Wiegand le dedicó su sonrisa de multimillonario: una sonrisa afable, pero ligeramente condescendiente.

—Habrá visto que usamos el cristal ampliamente en nuestros edificios —dijo—. Lo hacemos por dos motivos. Primero, porque reduce nuestra dependencia de la luz y la calefacción artificial. Todas nuestras ventanas son de vidrios solares y el tejado es básicamente un gigantesco panel solar. Y el segundo motivo es que el cristal transmite a nuestros miembros y a los visitantes como usted que el Proyecto Pharos es, absolutamente, transparente. No tenemos nada que ocultar, Herr Fabel. Nada.

—Tal vez esa es la impresión desde aquí dentro cuando se mira al exterior. Pero no estoy tan seguro de que los grandes ventanales sirvan de mucho a quienes están fuera y los consideran herméticos y manipuladores; a quienes piensan que explotan ustedes a sus miembros e intimidan a cualquiera que se atreva a criticarlos.

—Me alegro de que aceptara mi invitación, Herr comisario en jefe. —Hizo oídos sordos a las palabras de Fabel—. Tal vez lo encuentre una experiencia instructiva y descubra que no hay nada malévolo ni sectario en el Proyecto Pharos. Aunque habría preferido que llamara con anticipación, como le pedí. Suelo ser un hombre muy ocupado, y debido a mis deberes como vicepresidente de la corporación Korn-Pharos, mis visitas al Pharos América de Maine y mi participación en varios programas medioambientales de todo el mundo, raramente estoy aquí.

—Pero ha pasado aquí la mayor parte de su tiempo en los últimos meses, Herr Wiegand. Debe de tener alguna preocupación especial que lo retiene en este momento.

—¿Preocupación especial? No, yo no diría eso. Ah… ¿se refiere a la cumbre «Hamburgo, problemas globales»? Desde luego, eso me ha quitado mucho tiempo.

—No, no me refería a eso. Pensaba que acaso tendría que ver más bien con Meliha Yazar.

—¿Quién? ¡Ah, sí! Ya me la mencionó. Alguien con quien, supuestamente, tenía relación el pobre Berthold. No, me temo que no entiendo su pregunta. No conozco a ninguna Meliha Yazar.

—Permítame que le refresque la memoria. Era la mujer que sorteó sus medidas de seguridad y realizó un descubrimiento alarmante sobre el Proyecto Pharos. Tan alarmante que podría ser muy perjudicial para usted. Tal vez personalmente.

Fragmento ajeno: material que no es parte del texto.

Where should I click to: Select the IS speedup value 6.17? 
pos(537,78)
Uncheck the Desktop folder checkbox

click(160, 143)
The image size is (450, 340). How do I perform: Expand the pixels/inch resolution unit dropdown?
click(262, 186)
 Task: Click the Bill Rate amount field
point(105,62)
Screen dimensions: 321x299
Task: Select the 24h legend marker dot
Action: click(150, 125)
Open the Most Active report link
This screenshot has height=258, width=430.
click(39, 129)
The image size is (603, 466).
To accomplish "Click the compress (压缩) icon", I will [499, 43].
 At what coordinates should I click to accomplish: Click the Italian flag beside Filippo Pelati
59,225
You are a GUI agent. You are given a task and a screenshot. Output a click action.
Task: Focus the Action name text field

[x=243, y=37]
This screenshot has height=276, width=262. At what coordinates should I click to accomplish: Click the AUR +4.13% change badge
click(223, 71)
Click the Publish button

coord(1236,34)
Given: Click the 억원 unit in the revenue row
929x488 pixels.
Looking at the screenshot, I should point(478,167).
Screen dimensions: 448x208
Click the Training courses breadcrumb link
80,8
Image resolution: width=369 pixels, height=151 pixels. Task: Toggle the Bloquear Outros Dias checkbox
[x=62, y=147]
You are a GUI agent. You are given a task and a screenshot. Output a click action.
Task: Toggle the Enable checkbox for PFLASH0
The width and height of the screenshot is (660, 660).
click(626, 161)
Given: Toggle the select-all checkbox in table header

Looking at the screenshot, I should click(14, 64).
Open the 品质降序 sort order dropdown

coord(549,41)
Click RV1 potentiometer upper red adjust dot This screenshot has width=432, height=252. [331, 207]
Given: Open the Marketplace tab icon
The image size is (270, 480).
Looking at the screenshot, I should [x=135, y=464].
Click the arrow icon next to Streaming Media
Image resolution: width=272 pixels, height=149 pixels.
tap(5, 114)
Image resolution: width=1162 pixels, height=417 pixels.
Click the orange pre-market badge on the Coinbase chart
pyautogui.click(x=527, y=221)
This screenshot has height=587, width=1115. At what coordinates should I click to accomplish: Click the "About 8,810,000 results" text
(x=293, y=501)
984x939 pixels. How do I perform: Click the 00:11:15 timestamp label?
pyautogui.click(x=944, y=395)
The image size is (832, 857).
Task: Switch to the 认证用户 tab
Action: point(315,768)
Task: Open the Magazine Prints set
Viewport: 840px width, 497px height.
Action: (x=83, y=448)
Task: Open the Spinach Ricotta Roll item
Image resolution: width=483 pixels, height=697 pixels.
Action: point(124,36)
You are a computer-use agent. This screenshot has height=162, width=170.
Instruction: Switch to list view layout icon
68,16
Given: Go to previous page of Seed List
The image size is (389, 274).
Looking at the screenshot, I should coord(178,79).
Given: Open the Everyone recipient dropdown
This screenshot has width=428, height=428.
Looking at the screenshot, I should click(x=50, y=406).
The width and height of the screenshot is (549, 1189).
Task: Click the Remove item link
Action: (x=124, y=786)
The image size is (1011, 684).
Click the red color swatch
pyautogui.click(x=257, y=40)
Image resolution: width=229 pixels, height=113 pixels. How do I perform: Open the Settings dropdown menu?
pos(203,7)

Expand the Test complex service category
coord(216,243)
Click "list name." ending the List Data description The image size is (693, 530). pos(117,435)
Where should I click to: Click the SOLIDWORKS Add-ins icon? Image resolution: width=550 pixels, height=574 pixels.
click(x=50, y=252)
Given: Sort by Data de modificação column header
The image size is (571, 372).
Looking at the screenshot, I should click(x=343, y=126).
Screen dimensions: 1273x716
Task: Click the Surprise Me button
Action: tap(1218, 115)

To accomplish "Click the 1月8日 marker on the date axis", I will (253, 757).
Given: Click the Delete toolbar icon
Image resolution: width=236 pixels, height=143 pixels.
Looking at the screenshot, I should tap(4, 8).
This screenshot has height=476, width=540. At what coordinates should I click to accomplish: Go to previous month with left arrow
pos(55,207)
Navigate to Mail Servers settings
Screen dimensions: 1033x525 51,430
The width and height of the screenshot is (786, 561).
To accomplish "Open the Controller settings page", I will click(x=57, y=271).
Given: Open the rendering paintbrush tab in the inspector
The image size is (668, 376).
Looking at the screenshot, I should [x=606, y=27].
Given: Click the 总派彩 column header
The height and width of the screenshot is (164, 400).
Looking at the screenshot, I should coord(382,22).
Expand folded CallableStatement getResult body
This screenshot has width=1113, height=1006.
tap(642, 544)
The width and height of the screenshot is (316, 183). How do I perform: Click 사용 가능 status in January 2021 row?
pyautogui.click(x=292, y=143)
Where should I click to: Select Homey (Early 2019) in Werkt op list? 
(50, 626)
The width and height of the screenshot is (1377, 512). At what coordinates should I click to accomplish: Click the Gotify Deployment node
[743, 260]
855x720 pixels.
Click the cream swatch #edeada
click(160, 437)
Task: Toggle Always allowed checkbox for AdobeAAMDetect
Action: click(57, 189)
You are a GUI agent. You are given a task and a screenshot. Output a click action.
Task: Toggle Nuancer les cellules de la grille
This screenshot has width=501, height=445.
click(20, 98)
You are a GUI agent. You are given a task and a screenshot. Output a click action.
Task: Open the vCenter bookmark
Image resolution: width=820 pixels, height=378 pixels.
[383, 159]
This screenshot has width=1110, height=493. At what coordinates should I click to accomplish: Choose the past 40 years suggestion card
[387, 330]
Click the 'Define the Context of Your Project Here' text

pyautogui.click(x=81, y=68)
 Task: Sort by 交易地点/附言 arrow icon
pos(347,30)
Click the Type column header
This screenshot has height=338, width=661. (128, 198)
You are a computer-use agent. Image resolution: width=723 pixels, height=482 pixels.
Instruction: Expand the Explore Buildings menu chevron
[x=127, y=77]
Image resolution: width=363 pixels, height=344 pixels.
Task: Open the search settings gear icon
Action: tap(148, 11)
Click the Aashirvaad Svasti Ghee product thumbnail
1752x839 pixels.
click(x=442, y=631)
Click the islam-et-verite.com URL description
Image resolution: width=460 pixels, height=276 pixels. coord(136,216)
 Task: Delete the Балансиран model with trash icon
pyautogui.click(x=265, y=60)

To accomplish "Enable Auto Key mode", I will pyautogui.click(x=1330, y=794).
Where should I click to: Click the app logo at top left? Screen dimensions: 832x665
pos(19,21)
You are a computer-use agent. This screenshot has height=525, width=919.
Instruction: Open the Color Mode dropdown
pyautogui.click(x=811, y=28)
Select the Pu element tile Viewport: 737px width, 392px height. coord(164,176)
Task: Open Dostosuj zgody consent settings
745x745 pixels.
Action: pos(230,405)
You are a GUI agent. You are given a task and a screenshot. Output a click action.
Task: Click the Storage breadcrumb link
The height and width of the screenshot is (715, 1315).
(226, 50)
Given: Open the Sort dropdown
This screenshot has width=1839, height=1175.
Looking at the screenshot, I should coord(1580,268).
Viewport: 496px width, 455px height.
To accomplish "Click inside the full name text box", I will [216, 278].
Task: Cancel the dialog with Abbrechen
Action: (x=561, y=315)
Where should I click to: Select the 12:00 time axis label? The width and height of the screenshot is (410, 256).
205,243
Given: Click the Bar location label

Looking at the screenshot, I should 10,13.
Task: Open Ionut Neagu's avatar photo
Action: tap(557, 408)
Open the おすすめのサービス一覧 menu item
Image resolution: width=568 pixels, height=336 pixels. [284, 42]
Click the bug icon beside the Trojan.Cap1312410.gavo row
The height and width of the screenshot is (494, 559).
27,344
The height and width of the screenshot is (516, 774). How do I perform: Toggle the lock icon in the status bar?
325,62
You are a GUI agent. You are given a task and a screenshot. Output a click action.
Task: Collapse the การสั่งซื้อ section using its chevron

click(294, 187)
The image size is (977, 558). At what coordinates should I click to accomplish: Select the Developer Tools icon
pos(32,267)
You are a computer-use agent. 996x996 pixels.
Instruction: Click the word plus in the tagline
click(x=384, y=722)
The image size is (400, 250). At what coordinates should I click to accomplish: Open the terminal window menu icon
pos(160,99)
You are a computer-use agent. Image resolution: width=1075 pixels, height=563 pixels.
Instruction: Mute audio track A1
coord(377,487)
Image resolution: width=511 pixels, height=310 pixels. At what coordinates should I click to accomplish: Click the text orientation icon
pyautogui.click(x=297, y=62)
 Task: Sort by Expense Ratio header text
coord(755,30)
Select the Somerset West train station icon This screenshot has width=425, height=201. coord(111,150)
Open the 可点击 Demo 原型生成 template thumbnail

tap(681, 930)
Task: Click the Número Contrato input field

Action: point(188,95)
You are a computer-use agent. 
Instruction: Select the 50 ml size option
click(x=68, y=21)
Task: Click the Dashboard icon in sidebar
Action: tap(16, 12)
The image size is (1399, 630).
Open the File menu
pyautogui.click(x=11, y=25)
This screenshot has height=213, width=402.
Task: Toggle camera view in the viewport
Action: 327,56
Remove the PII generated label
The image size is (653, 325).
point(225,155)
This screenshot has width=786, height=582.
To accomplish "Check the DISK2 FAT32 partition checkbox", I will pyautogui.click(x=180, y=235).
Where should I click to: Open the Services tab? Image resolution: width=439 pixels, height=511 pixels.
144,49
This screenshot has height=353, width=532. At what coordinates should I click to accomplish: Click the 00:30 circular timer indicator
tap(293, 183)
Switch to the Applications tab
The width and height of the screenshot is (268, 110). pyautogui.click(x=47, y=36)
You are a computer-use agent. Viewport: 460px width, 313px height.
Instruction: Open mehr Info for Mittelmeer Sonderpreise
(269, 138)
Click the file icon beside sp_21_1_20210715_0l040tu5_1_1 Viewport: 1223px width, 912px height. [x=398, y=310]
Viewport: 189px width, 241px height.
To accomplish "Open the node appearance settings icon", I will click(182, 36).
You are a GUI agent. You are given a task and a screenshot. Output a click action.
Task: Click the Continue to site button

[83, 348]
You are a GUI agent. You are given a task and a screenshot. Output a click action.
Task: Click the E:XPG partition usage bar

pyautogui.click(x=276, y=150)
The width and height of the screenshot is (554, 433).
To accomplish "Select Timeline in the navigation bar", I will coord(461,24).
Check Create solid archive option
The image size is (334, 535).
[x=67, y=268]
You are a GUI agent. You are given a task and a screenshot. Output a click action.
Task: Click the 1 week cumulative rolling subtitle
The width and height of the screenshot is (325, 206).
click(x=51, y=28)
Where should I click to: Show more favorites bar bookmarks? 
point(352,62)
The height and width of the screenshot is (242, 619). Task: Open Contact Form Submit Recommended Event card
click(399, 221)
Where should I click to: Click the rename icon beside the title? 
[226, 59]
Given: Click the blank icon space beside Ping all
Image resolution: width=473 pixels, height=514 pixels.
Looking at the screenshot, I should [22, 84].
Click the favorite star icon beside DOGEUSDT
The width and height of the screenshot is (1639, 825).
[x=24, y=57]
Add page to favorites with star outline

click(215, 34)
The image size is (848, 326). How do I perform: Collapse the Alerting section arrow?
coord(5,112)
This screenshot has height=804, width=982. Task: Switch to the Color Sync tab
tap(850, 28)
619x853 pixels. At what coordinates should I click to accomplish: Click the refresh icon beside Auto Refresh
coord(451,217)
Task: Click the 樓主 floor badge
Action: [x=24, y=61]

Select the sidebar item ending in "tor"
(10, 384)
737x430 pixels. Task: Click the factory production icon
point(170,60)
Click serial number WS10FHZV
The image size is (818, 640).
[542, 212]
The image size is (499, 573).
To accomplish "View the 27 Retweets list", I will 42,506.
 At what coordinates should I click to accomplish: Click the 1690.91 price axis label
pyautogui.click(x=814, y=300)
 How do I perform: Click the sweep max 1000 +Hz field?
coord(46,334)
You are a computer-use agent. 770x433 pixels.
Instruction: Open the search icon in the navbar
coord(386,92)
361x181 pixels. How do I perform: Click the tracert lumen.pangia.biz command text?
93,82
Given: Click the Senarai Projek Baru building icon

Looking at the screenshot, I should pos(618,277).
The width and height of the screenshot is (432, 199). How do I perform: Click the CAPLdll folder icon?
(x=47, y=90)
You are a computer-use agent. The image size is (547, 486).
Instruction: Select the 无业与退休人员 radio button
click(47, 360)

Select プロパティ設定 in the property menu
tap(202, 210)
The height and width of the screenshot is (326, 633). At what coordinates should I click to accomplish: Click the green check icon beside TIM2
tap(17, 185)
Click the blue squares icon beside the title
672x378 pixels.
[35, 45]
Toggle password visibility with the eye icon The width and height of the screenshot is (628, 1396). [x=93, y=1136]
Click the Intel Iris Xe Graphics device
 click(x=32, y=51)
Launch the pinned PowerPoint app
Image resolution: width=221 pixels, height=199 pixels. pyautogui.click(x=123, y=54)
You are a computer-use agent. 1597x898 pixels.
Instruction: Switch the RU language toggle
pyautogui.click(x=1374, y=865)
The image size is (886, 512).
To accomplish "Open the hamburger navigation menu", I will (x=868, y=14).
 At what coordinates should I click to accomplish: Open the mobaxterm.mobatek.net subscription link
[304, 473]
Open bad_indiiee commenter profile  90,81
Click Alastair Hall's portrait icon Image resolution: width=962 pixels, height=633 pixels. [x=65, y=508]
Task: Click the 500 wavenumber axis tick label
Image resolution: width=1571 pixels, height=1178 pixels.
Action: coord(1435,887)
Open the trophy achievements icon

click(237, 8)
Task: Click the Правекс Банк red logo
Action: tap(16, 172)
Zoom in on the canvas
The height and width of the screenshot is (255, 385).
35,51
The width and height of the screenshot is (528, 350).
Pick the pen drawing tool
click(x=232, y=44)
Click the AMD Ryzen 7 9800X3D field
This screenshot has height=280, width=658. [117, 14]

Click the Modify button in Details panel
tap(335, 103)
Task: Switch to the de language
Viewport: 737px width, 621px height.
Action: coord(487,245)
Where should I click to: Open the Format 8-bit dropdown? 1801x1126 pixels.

El vicepresidente de Pharos se arrellanó en la silla y observó al detective, sonriendo. Ya no era la sonrisa afable de vendedor que Fabel había contemplado otras veces en el multimillonario. Era una sonrisa mucho más oscura. Maligna.

—Debo reconocer, Herr Fabel, que ha escogido un buen sitio para una excursión de pesca. —Señaló vagamente el río.

—¿Reconoce que le obsesiona la seguridad de un modo casi paranoico? Vamos, hasta en las cárceles del estado de Hamburgo hay guardias más relajados que el tipo que tiene apostado en la verja. Lo cual indica que hay algo que usted no quiere que conozca el mundo exterior. Todas las personas que el proyecto recluta no solo sufren un lavado de cerebro, sino que son investigadas. Pero Meliha Yazar sorteó de algún modo su sistema de seguridad, y llegó al corazón mismo de su gran secreto, ¿no es así?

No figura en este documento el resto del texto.